*What this task involves*: Return an exact copy of the entries, skipping any picture you find.

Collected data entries
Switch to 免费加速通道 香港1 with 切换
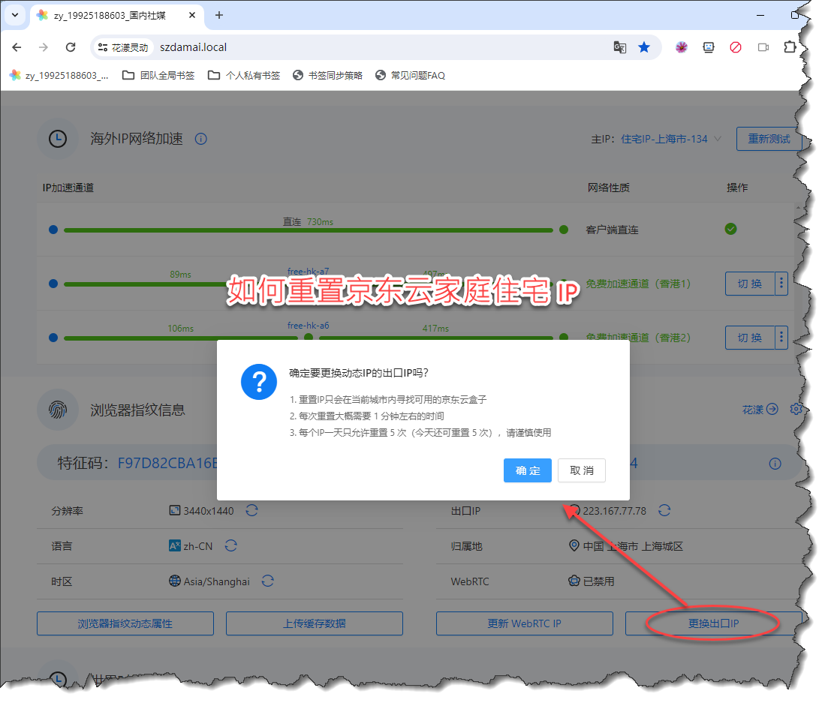Screen dimensions: 828x706 pyautogui.click(x=749, y=284)
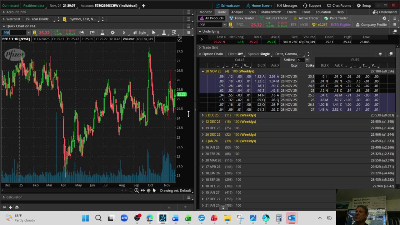Open the Studies flask icon
Viewport: 400px width, 225px height.
tap(102, 33)
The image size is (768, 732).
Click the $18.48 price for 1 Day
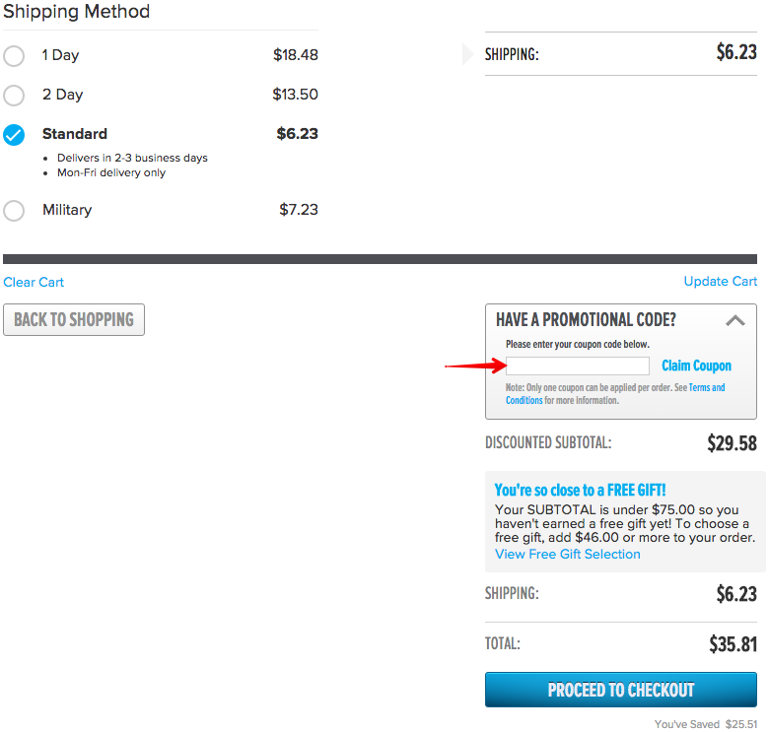click(x=296, y=55)
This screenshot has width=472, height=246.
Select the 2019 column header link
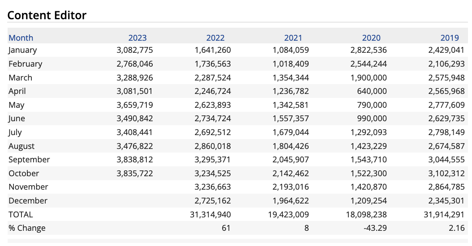(x=449, y=38)
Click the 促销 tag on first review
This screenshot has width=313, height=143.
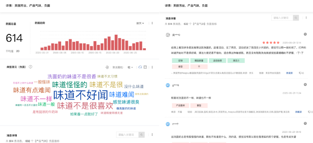click(x=180, y=61)
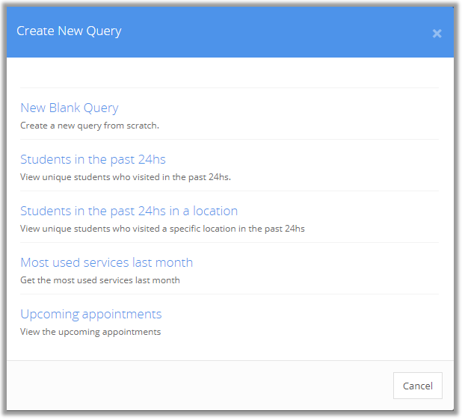
Task: Select the Upcoming appointments query template
Action: pyautogui.click(x=90, y=314)
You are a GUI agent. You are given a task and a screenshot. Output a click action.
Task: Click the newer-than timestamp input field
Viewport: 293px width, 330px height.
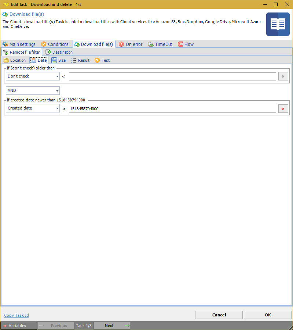(x=172, y=109)
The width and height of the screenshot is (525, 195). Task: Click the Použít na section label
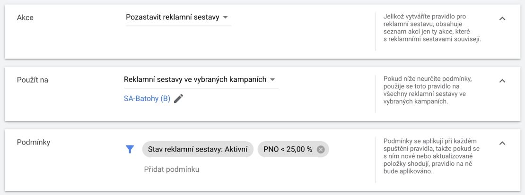coord(33,80)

*Answer section*:
Switch to 免费加速通道 香港1 with 切换
Screen dimensions: 828x706 pyautogui.click(x=749, y=284)
Open the Studies flask icon
Viewport: 400px width, 225px height.
tap(102, 33)
The image size is (768, 732).
Click the $18.48 price for 1 Day
click(x=296, y=55)
This screenshot has width=472, height=246.
Select the 2019 column header link
(x=449, y=38)
Click the 促销 tag on first review
This screenshot has width=313, height=143.
click(x=180, y=61)
Task: Select the Upcoming appointments query template
Action: pyautogui.click(x=90, y=314)
You are a GUI agent. You are given a task and a screenshot. Output a click action.
Task: Click the newer-than timestamp input field
Viewport: 293px width, 330px height.
(x=172, y=109)
The width and height of the screenshot is (525, 195). Task: Click the Použít na section label
coord(33,80)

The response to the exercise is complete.